Fitch Downgrades Venezuela

The totalitarian rule in Venezuela is making a mess out of the Venezuelan economy, on top of the declining oil price. 

Fitch Ratings has downgraded Venezuela's Long-term foreign and local currency Issuer Default Ratings (IDRs) from 'B' to 'CCC'. The issue ratings on Venezuela's senior unsecured foreign and local currency bonds are also downgraded from 'B' to 'CCC'. The Country Ceiling is downgraded from 'B' to 'CCC' and the Short-term foreign currency IDR from 'B' to 'C'.

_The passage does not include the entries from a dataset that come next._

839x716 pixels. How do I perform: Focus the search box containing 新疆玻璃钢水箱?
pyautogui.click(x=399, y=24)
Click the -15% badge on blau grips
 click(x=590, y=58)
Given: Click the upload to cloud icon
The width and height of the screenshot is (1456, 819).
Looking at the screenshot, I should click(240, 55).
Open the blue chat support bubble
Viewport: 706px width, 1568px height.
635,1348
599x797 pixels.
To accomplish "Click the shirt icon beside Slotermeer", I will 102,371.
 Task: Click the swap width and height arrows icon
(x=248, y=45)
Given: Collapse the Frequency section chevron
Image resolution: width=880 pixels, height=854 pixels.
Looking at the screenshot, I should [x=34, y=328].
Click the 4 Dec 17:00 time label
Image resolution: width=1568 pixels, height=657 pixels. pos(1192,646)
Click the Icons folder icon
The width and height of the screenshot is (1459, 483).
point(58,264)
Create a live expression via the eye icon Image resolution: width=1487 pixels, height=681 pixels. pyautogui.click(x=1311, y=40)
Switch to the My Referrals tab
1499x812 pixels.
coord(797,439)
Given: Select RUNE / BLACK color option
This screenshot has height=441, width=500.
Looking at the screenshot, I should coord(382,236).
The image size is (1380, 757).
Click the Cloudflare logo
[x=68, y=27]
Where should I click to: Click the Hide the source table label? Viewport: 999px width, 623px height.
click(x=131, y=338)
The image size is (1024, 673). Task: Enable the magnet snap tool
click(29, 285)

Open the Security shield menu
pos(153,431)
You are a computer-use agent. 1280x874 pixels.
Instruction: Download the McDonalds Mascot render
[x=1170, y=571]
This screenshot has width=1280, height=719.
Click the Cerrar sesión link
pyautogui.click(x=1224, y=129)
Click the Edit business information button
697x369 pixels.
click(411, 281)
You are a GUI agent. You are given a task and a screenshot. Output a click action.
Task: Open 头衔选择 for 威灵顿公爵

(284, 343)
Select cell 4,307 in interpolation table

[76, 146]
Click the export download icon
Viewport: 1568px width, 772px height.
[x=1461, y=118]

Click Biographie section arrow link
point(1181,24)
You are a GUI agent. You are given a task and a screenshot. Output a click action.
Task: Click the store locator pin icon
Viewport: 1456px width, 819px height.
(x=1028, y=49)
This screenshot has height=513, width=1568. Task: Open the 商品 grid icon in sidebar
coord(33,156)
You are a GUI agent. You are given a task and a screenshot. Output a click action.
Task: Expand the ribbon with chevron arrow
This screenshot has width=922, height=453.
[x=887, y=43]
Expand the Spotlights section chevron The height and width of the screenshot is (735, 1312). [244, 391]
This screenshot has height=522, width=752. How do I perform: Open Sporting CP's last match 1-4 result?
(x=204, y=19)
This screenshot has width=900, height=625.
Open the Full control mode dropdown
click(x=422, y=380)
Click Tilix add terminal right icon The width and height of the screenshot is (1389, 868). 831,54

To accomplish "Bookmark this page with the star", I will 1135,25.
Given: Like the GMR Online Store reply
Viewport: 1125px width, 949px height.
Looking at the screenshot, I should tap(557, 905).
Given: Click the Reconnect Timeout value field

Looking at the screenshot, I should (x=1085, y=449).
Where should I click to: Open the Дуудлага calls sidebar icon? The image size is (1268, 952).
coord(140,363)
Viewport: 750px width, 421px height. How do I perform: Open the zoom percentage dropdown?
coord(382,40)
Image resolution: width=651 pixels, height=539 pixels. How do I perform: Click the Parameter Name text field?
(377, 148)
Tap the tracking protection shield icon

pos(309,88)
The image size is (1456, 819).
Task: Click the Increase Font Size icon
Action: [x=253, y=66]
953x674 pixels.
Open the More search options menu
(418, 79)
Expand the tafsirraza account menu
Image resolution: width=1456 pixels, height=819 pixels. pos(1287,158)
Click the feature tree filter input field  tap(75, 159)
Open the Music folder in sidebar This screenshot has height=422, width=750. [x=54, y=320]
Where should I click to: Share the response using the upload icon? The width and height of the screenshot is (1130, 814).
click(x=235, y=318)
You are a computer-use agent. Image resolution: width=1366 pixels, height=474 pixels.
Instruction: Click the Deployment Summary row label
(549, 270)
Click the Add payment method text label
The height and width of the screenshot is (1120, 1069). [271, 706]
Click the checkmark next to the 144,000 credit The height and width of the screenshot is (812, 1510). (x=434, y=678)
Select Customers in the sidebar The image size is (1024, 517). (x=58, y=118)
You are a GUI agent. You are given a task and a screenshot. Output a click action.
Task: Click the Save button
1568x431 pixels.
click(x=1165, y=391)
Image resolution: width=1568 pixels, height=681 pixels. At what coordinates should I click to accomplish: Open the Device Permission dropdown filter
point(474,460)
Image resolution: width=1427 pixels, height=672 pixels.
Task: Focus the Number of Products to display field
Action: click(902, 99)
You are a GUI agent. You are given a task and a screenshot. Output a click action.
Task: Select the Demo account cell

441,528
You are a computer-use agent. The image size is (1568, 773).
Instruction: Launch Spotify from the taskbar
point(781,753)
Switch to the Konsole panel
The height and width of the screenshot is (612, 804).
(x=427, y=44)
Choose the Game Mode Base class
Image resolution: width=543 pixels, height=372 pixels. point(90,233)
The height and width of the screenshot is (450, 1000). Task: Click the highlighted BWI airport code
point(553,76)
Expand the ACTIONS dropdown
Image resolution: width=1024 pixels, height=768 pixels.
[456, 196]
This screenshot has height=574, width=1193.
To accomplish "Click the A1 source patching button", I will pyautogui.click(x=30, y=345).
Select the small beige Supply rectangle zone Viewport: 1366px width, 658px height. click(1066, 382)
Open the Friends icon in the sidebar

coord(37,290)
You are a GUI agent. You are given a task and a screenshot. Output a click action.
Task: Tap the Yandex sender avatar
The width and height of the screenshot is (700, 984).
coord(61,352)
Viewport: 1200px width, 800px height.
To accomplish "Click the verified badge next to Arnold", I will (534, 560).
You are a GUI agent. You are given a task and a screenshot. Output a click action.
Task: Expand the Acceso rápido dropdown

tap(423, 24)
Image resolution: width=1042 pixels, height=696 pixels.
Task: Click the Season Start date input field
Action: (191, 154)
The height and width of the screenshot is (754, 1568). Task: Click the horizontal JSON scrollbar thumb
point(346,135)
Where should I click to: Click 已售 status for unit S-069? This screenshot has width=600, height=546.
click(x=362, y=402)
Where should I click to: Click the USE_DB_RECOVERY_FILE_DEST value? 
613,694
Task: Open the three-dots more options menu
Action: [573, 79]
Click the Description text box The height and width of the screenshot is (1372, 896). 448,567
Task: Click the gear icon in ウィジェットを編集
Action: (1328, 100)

According to Fitch, lower oil prices coupled with  macroeconomic instability has increased, driven by the inconsistency between FX, and fiscal and monetary policies. Continued rationing of FX, widespread price controls, and monetary financing have fueled inflationary pressures. Inflation averaged 55% in the first eight months of 2014. The spread between the official and parallel exchange rates continues to widen at a rapid pace, thus further fueling inflation and currency pressures. Fitch estimates that the economy may have contracted by close to 4% in 2014 and expects Venezuela to remain in recession in 2015.

1 comment:

  1. Using Marxist rhetoric to rob the rich in order to buy votes from the faithful Catholic poor is a lot more lucrative than trying to please Fitch.